ニッケイ新聞 2013年12月3日
写真=ともに日本代表選手として活躍したカズとヤス
日本のサッカーJリーグの立役者で、80年代後半にはサントスFCなどでプレーしていたカズ(三浦知良、横浜FC、46)と、実兄で東京ヴェルディ監督の三浦泰年氏(48)が28日、当地永住権の更新のため来伯した。29日夜に開かれた記者会見の中でカズは、本紙のインタビューに対し、「何もわからない状況で来た子供だった自分を、常に温かく見守ってくれた。今でも非常にありがたいと思っている」と日系社会への感謝を語った。
カズが約8年間の当地サッカー修業で学んだ、最も印象的なものとして挙げたのは「危機感」。「今日良い結果を残さなければ、明日はどうしようもないね、という世界。今日の試合に活躍できれば、また来週試合に出られるかな、逆に出来なければ首を切られるかもしれない。そういう不安の中、緊張感を持って闘い続けたことで成長させてもらった。それは現在まで続いているし、一試合一試合に全力を尽くすという姿勢に繋がっている」と真剣な眼差しで語った。

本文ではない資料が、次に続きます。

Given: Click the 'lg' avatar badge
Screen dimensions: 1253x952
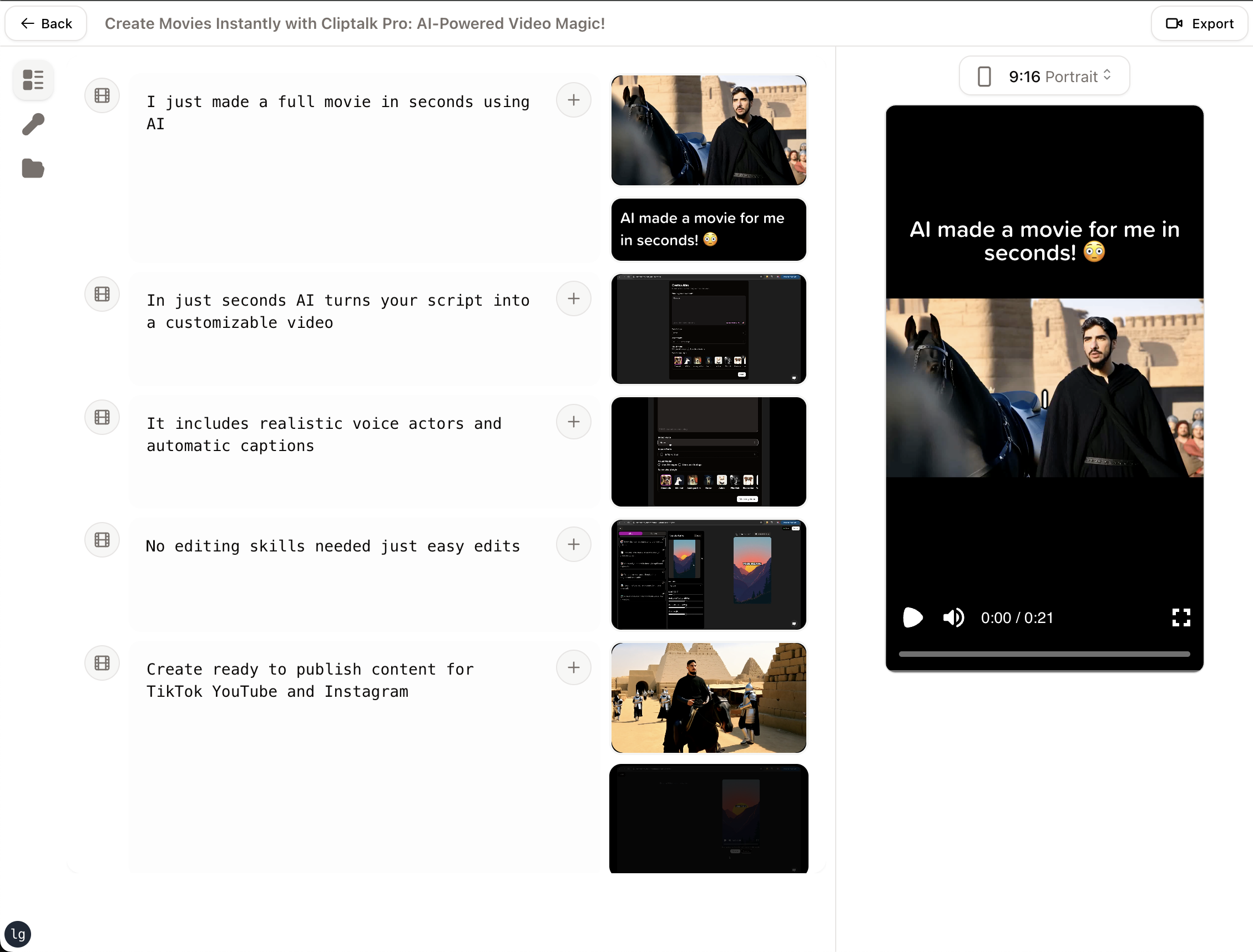Looking at the screenshot, I should coord(18,934).
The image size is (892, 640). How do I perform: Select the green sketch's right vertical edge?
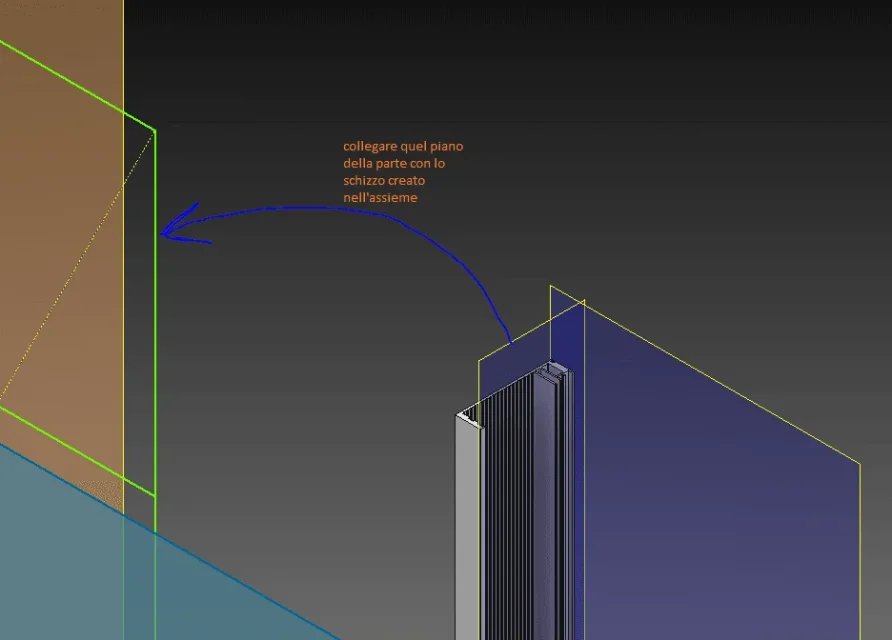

来年のW杯出場を控える日本代表チームについて、泰年氏は「はっきりとした目標に向かって、良い準備が出来て成果も挙げている。協会も一致団結し、国内クラブも代表への理解を持っている」との印象を語った。 一方、国内サッカーの選手レベル向上を評価しながらも、「プロのチーム数は20年で10から40にまで増えたが、日本社会において、サッカーにかけられる牌の大きさはあまり変わっていないイメージ。代表チームを含めた協会は、その部分の危機感を持たなければいけないのでは」と指摘し、チーム数ばかり増加して、ファン数やスポンサーがその割に増えていない現状に警鐘を鳴らした。
一方、カズは「代表は今でも自分にとって目指すべき憧れのチーム。批評をする立場ではない」と多くを語らなかった。
カズは1982年にサッカー留学生として初来伯し、名門サントス、コリチーバなどでプレーした。プロ28年目を迎えた2013年シーズンも18試合に出場し2得点を挙げるなど、リーグ最年長プレーヤーとして、毎年記録を更新し続けている。
泰年氏は静岡学園(静岡)を卒業後、2年間当地に留学。読売サッカークラブ(現東京ヴェルディ)、清水エスパスルス等で活躍した。2003年に引退後、指導者として第一線に立つ。